• [任务] 把下面所有条目逐字抄写一遍，不做任何改动。

--------------------

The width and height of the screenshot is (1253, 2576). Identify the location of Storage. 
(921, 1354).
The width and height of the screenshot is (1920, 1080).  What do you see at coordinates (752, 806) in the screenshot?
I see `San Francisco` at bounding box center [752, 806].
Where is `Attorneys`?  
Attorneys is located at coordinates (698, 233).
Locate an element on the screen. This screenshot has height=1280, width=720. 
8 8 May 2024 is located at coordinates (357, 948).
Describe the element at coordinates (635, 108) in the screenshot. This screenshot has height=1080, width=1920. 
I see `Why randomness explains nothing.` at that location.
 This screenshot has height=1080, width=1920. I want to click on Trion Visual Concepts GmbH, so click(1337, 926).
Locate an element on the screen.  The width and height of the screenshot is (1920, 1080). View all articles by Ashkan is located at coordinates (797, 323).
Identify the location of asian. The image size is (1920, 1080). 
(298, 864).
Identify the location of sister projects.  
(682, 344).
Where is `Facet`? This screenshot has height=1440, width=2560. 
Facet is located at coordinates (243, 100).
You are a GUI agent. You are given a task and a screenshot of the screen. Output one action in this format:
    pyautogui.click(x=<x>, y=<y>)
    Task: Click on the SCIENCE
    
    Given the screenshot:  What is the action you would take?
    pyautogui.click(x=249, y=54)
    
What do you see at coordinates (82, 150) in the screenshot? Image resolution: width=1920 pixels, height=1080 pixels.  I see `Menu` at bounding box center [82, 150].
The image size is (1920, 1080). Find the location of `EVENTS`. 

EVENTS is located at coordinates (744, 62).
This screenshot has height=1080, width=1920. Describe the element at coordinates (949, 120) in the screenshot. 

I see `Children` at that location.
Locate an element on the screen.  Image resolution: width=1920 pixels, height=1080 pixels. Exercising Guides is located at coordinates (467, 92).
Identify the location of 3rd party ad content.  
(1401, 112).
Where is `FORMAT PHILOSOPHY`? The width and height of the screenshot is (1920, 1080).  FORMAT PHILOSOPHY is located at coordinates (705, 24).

--------------------

• [解答]
The width and height of the screenshot is (1253, 2576). Identify the location of Storage. 
(921, 1354).
The width and height of the screenshot is (1920, 1080).  What do you see at coordinates (752, 806) in the screenshot?
I see `San Francisco` at bounding box center [752, 806].
Where is `Attorneys`?  
Attorneys is located at coordinates (698, 233).
Locate an element on the screen. This screenshot has height=1280, width=720. 
8 8 May 2024 is located at coordinates (357, 948).
Describe the element at coordinates (635, 108) in the screenshot. This screenshot has height=1080, width=1920. 
I see `Why randomness explains nothing.` at that location.
 This screenshot has height=1080, width=1920. I want to click on Trion Visual Concepts GmbH, so click(1337, 926).
Locate an element on the screen.  The width and height of the screenshot is (1920, 1080). View all articles by Ashkan is located at coordinates (797, 323).
Identify the location of asian. The image size is (1920, 1080). 
(298, 864).
Identify the location of sister projects.  
(682, 344).
Where is `Facet`? This screenshot has height=1440, width=2560. 
Facet is located at coordinates (243, 100).
You are a GUI agent. You are given a task and a screenshot of the screen. Output one action in this format:
    pyautogui.click(x=<x>, y=<y>)
    Task: Click on the SCIENCE
    
    Given the screenshot:  What is the action you would take?
    pyautogui.click(x=249, y=54)
    
What do you see at coordinates (82, 150) in the screenshot? Image resolution: width=1920 pixels, height=1080 pixels.  I see `Menu` at bounding box center [82, 150].
The image size is (1920, 1080). Find the location of `EVENTS`. 

EVENTS is located at coordinates (744, 62).
This screenshot has height=1080, width=1920. Describe the element at coordinates (949, 120) in the screenshot. 

I see `Children` at that location.
Locate an element on the screen.  Image resolution: width=1920 pixels, height=1080 pixels. Exercising Guides is located at coordinates (467, 92).
Identify the location of 3rd party ad content.  
(1401, 112).
Where is `FORMAT PHILOSOPHY`? The width and height of the screenshot is (1920, 1080).  FORMAT PHILOSOPHY is located at coordinates (705, 24).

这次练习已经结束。